*Exercise brief*.
Copy the passage of the netCDF status text below from "Work in maintaining, supporting, and" to "range of platforms.", swapping "interoperability" for "compatibility".

*Source extract*.
_ _ _ _

NetCDF Status

Russ Rew
August 25, 2006


NetCDF and Unidata

Work in maintaining, supporting, and developing the netCDF data model and software is associated with Endeavor 6: Improved scientific data access infrastructure from the Unidata 2008 proposal. NetCDF has become a key infrastructure element for data providers and users of oceanographic and atmospheric science data, as well as data in other geosciences.

Recent netCDF development, both at Unidata and at other institutions, aims at generalizing the netCDF data model, improving interoperability with other representations for scientific data, making the netCDF interface more suitable for use on high-end parallel platforms with high-resolution models, and providing netCDF software on a wider range of platforms.

NetCDF-4/HDF5 Development

NetCDF-4 is the name of a major NASA-funded project to implement an enhanced netCDF programming interface on top of NCSA's HDF5 format, preserve the desirable common characteristics of netCDF and HDF5 while taking advantage of their separate strengths: the widespread use and simplicity of netCDF and the generality and performance of HDF5. NetCDF-4 development has continued, with an alpha release of netCDF-4.0 improving support for new platforms and compilers, performance, functionality, and documentation.

_ _ _ _

*Data extract*.
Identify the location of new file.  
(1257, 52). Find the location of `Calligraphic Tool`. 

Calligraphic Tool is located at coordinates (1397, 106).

_ _ _ _

*Right answer*.
Work in maintaining, supporting, and developing the netCDF data model and software is associated with Endeavor 6: Improved scientific data access infrastructure from the Unidata 2008 proposal. NetCDF has become a key infrastructure element for data providers and users of oceanographic and atmospheric science data, as well as data in other geosciences.

Recent netCDF development, both at Unidata and at other institutions, aims at generalizing the netCDF data model, improving compatibility with other representations for scientific data, making the netCDF interface more suitable for use on high-end parallel platforms with high-resolution models, and providing netCDF software on a wider range of platforms.